Alberto Borea Odría
Palabra Autorizada
La imposición del tributo a las sobreganancias de la minería no acabó con las buenas relaciones entre las empresas mineras y el estado peruano ni ha provocado la estampida que anunciaron quienes a toda costa insisten en no tocar ni con el pétalo de una rosa al gran capital, aunque ello implique dejar de lado la solidaridad esencial para la marcha de una nación.
Por el contrario, la paz social y el desarrollo que se puede alcanzar a través de los frutos de esta contribución van a ayudar a que los peruanos mejoren en sus condiciones de vida y de esa forma puedan, ellos mismos y cada vez con menos apoyo del Estado, ir trazando y alcanzando esas metas propias que La Libertad le permite a los seres humanos que salen de las urgencias propias de la miseria, donde, lamentablemente, sólo se puede atender a la necesidad del día.
Los tres mil millones de soles no son, para lo que ganan las mineras con la extracción de un mineral que no va a poder ser empleado por el país, una inmensa compensación, pero sí hace empalidecer hasta la vergüenza los 500 millones de soles que el APRA presentó como si fuese un gran logro al inicio de su gobierno. ¿Fueron en realidad tan incapaces para obtener lo que ya en todo el mundo se lograba? ¿Les faltó decisión para conseguir aquello que su propio fundador, al que casi han olvidado, les decía que era posible sabiendo plantear bien las cosas? No queremos imaginar otra eventualidad.
Ha quedado demostrado que el impuesto a las sobreganancias mineras es razonable. Nadie quien invierte cuando el precio del mineral está, por decir en doscientos dólares, deja de estimar la ganancia suficiente y el riesgo consecuente para el caso de una rebaja del precio de ese bien.
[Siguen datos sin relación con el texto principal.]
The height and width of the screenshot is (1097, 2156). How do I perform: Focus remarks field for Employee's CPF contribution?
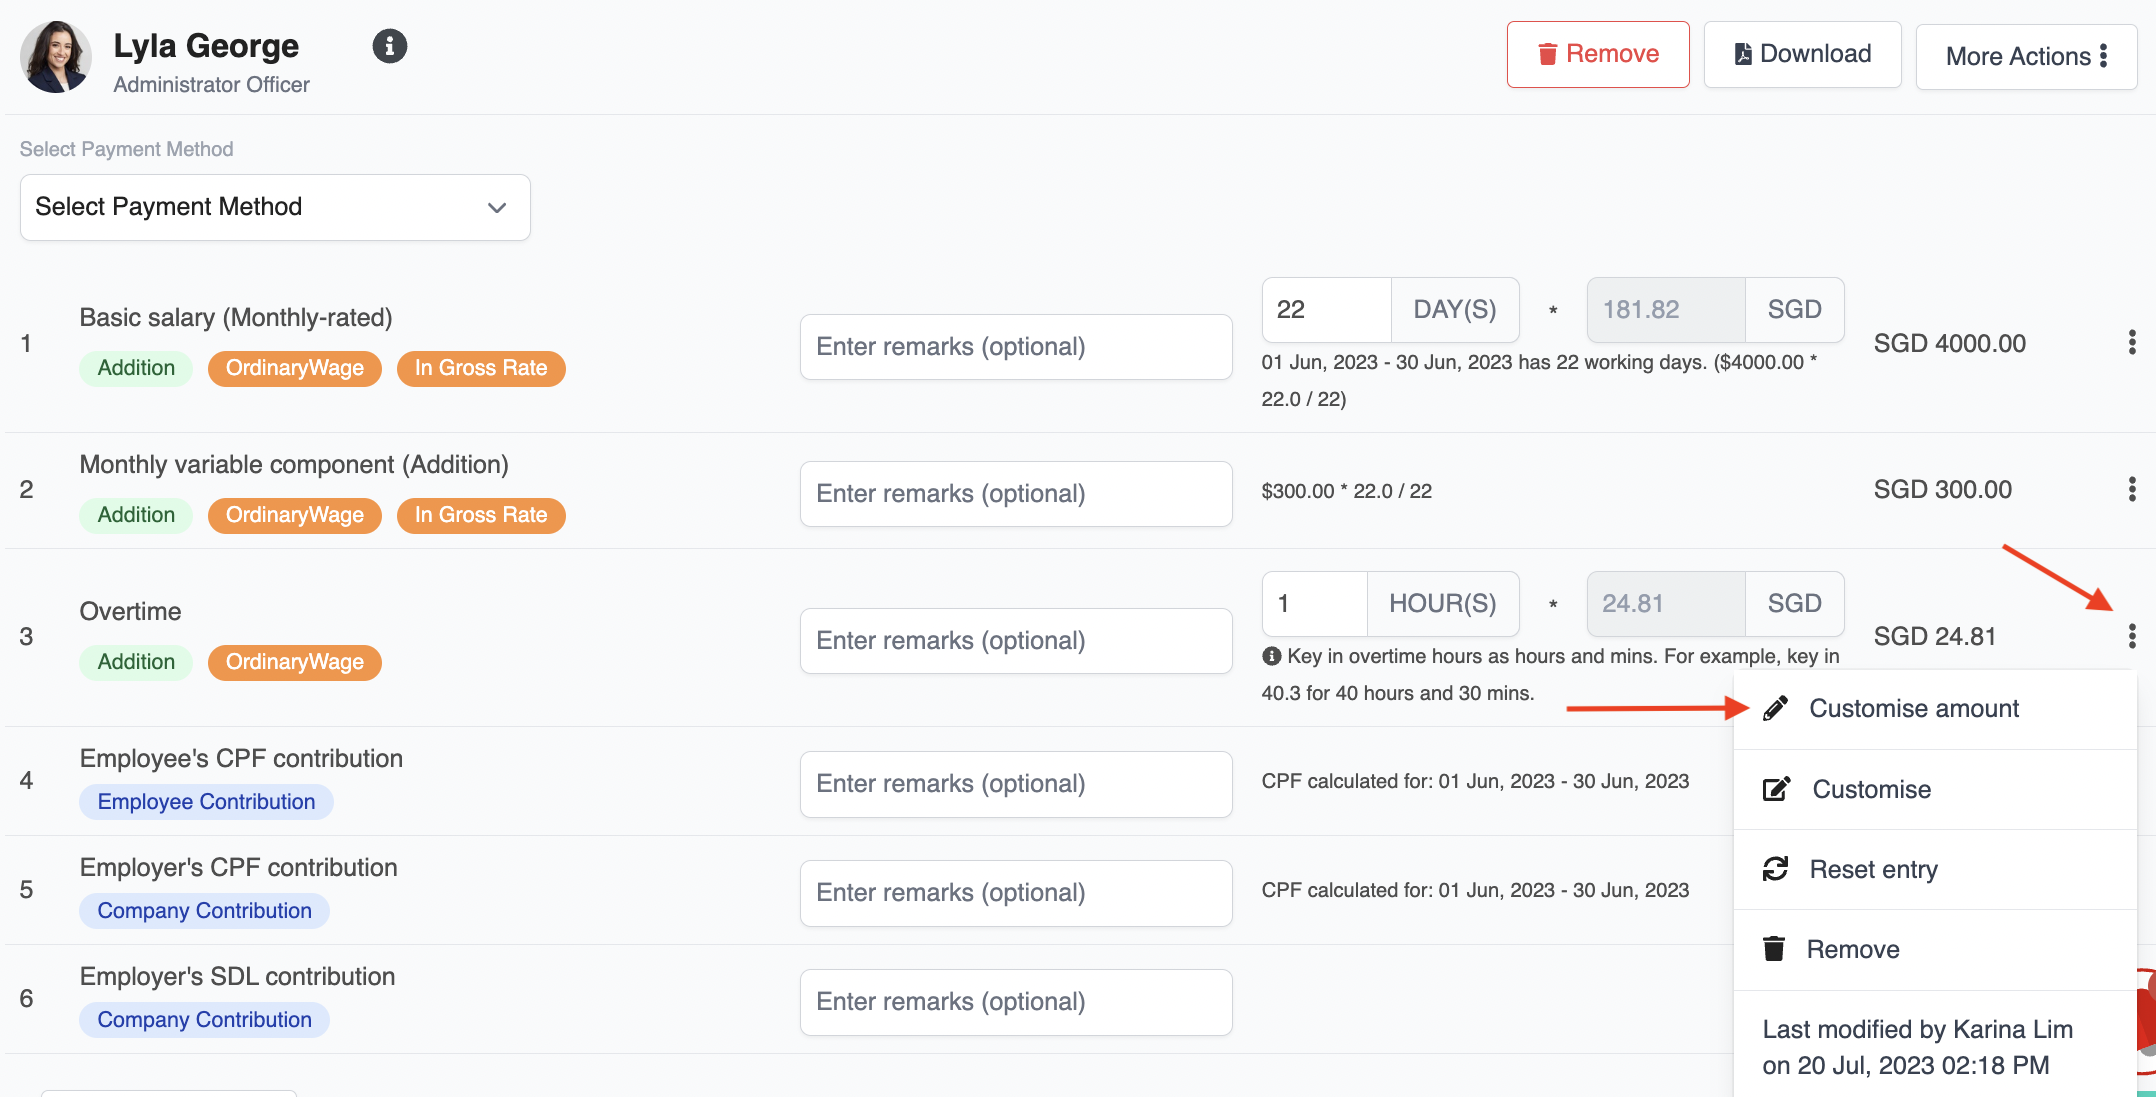pyautogui.click(x=1015, y=784)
Cualquier cosa por encima de ello es un plus que está muy bien que se perciba, pero que se comparta, puesto que las condiciones que pudo fijar el Estado, por ceder esa riqueza hubieran sido distintas de saberse que el valor de venta del mismo era, por decir, de 1,800. Aquí se produjo lo que los romanos llamaron un cambio fundamental en las circunstancias, que rompe el sinalagma o equilibrio que se debe dar entre las prestaciones y que autoriza, especialmente a la parte menos favorecida que en este caso es el Estado de un país pobre frente a las transnacionales, a volver a discutir los términos en que se pactó.
Por eso es que nadie en verdad se alarmó. Claro está que quienes ganan fortunas posiblemente quisieron seguir ganándolas en tanto los demás no protestaran, pero entendieron lógico que el reclamo se produjese y, así las cosas, mejor es no enervar la paz social que sólo se puede construir sobre la base de la justicia. Paz social, que como señala Stiglitz, es esencial para el desarrollo económico de los países y del propio mundo.